## [DATA EXCERPTS]
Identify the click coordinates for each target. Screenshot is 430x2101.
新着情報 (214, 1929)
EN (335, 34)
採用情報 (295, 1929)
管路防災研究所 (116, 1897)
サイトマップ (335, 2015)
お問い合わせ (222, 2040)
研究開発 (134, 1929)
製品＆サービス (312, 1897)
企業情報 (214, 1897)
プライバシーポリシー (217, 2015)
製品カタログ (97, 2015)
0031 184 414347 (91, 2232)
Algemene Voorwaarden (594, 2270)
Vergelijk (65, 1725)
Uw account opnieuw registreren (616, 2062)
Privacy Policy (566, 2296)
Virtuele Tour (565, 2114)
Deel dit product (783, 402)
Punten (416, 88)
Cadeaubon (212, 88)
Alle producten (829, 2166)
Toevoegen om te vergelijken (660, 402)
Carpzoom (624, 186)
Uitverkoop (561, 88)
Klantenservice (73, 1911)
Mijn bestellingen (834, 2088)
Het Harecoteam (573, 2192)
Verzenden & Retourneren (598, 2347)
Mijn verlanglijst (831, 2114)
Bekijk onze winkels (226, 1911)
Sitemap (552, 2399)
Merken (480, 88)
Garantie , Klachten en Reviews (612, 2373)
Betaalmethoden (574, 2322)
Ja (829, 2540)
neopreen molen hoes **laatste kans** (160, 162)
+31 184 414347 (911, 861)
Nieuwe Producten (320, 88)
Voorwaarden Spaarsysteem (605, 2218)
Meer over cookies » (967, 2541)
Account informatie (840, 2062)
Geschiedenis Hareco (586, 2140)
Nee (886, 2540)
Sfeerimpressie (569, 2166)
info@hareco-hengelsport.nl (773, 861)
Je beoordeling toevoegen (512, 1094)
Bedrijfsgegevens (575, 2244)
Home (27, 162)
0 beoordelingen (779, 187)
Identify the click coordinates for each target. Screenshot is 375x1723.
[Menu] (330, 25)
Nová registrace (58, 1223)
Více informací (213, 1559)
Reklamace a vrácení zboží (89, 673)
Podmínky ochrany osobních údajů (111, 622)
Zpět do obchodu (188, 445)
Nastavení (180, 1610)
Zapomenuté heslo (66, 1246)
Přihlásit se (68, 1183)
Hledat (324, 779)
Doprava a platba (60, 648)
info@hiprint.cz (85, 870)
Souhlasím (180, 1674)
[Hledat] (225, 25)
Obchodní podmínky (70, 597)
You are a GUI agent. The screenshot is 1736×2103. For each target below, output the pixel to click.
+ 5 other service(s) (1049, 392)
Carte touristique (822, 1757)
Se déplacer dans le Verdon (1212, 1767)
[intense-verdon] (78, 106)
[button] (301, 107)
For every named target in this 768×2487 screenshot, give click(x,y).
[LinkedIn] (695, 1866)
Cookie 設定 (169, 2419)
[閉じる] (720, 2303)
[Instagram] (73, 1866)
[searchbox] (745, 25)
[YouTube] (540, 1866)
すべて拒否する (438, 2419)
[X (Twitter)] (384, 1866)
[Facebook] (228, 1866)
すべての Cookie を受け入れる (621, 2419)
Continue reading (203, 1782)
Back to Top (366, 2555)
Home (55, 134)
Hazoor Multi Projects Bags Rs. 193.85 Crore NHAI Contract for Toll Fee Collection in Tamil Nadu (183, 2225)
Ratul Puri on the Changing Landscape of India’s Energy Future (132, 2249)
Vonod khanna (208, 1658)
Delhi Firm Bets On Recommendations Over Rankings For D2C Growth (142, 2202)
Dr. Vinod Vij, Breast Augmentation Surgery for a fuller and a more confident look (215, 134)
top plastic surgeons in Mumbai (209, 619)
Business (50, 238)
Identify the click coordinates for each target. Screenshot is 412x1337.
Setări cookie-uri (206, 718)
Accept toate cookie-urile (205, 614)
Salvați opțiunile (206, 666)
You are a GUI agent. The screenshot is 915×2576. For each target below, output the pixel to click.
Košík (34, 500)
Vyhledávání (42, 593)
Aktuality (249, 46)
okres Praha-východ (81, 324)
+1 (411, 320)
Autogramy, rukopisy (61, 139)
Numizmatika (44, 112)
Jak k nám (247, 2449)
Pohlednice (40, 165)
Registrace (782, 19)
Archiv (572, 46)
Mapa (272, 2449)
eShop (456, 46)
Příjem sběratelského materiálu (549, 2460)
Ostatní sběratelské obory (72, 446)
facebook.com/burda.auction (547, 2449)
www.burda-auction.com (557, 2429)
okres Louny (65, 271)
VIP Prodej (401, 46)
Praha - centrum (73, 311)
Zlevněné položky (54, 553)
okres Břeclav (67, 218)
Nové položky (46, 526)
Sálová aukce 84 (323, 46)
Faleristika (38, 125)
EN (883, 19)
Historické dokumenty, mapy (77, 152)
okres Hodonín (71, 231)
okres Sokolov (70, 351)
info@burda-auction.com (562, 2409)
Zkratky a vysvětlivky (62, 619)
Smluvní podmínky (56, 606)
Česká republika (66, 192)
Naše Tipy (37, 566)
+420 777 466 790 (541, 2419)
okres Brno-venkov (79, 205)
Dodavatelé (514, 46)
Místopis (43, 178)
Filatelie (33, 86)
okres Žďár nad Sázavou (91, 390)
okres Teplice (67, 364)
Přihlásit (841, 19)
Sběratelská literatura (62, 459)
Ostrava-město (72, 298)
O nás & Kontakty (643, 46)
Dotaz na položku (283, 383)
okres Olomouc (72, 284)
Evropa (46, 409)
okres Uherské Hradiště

## [TASK DESCRIPTION]
Return the records exactly, every line included.

## [ANSWER TO THIS PROBLEM]
Identify the click coordinates for each target. Screenshot is 430x2101.
新着情報 (214, 1929)
EN (335, 34)
採用情報 (295, 1929)
管路防災研究所 (116, 1897)
サイトマップ (335, 2015)
お問い合わせ (222, 2040)
研究開発 (134, 1929)
製品＆サービス (312, 1897)
企業情報 (214, 1897)
プライバシーポリシー (217, 2015)
製品カタログ (97, 2015)
0031 184 414347 (91, 2232)
Algemene Voorwaarden (594, 2270)
Vergelijk (65, 1725)
Uw account opnieuw registreren (616, 2062)
Privacy Policy (566, 2296)
Virtuele Tour (565, 2114)
Deel dit product (783, 402)
Punten (416, 88)
Cadeaubon (212, 88)
Alle producten (829, 2166)
Toevoegen om te vergelijken (660, 402)
Carpzoom (624, 186)
Uitverkoop (561, 88)
Klantenservice (73, 1911)
Mijn bestellingen (834, 2088)
Het Harecoteam (573, 2192)
Verzenden & Retourneren (598, 2347)
Mijn verlanglijst (831, 2114)
Bekijk onze winkels (226, 1911)
Sitemap (552, 2399)
Merken (480, 88)
Garantie , Klachten en Reviews (612, 2373)
Betaalmethoden (574, 2322)
Ja (829, 2540)
neopreen molen hoes **laatste kans** (160, 162)
+31 184 414347 (911, 861)
Nieuwe Producten (320, 88)
Voorwaarden Spaarsysteem (605, 2218)
Meer over cookies » (967, 2541)
Account informatie (840, 2062)
Geschiedenis Hareco (586, 2140)
Nee (886, 2540)
Sfeerimpressie (569, 2166)
info@hareco-hengelsport.nl (773, 861)
Je beoordeling toevoegen (512, 1094)
Bedrijfsgegevens (575, 2244)
Home (27, 162)
0 beoordelingen (779, 187)
Identify the click coordinates for each target. Screenshot is 375x1723.
[Menu] (330, 25)
Nová registrace (58, 1223)
Více informací (213, 1559)
Reklamace a vrácení zboží (89, 673)
Podmínky ochrany osobních údajů (111, 622)
Zpět do obchodu (188, 445)
Nastavení (180, 1610)
Zapomenuté heslo (66, 1246)
Přihlásit se (68, 1183)
Hledat (324, 779)
Doprava a platba (60, 648)
info@hiprint.cz (85, 870)
Souhlasím (180, 1674)
[Hledat] (225, 25)
Obchodní podmínky (70, 597)
You are a GUI agent. The screenshot is 1736×2103. For each target below, output the pixel to click.
+ 5 other service(s) (1049, 392)
Carte touristique (822, 1757)
Se déplacer dans le Verdon (1212, 1767)
[intense-verdon] (78, 106)
[button] (301, 107)
For every named target in this 768×2487 screenshot, give click(x,y).
[LinkedIn] (695, 1866)
Cookie 設定 (169, 2419)
[閉じる] (720, 2303)
[Instagram] (73, 1866)
[searchbox] (745, 25)
[YouTube] (540, 1866)
すべて拒否する (438, 2419)
[X (Twitter)] (384, 1866)
[Facebook] (228, 1866)
すべての Cookie を受け入れる (621, 2419)
Continue reading (203, 1782)
Back to Top (366, 2555)
Home (55, 134)
Hazoor Multi Projects Bags Rs. 193.85 Crore NHAI Contract for Toll Fee Collection in Tamil Nadu (183, 2225)
Ratul Puri on the Changing Landscape of India’s Energy Future (132, 2249)
Vonod khanna (208, 1658)
Delhi Firm Bets On Recommendations Over Rankings For D2C Growth (142, 2202)
Dr. Vinod Vij, Breast Augmentation Surgery for a fuller and a more confident look (215, 134)
top plastic surgeons in Mumbai (209, 619)
Business (50, 238)
Identify the click coordinates for each target. Screenshot is 412x1337.
Setări cookie-uri (206, 718)
Accept toate cookie-urile (205, 614)
Salvați opțiunile (206, 666)
You are a GUI agent. The screenshot is 915×2576. For each target below, output the pixel to click.
Košík (34, 500)
Vyhledávání (42, 593)
Aktuality (249, 46)
okres Praha-východ (81, 324)
+1 (411, 320)
Autogramy, rukopisy (61, 139)
Numizmatika (44, 112)
Jak k nám (247, 2449)
Pohlednice (40, 165)
Registrace (782, 19)
Archiv (572, 46)
Mapa (272, 2449)
eShop (456, 46)
Příjem sběratelského materiálu (549, 2460)
Ostatní sběratelské obory (72, 446)
facebook.com/burda.auction (547, 2449)
www.burda-auction.com (557, 2429)
okres Louny (65, 271)
VIP Prodej (401, 46)
Praha - centrum (73, 311)
Zlevněné položky (54, 553)
okres Břeclav (67, 218)
Nové položky (46, 526)
Sálová aukce 84 (323, 46)
Faleristika (38, 125)
EN (883, 19)
Historické dokumenty, mapy (77, 152)
okres Hodonín (71, 231)
okres Sokolov (70, 351)
info@burda-auction.com (562, 2409)
Zkratky a vysvětlivky (62, 619)
Smluvní podmínky (56, 606)
Česká republika (66, 192)
Naše Tipy (37, 566)
+420 777 466 790 (541, 2419)
okres Brno-venkov (79, 205)
Dodavatelé (514, 46)
Místopis (43, 178)
Filatelie (33, 86)
okres Žďár nad Sázavou (91, 390)
okres Teplice (67, 364)
Přihlásit (841, 19)
Sběratelská literatura (62, 459)
Ostrava-město (72, 298)
O nás & Kontakty (643, 46)
Dotaz na položku (283, 383)
okres Olomouc (72, 284)
Evropa (46, 409)
okres Uherské Hradiště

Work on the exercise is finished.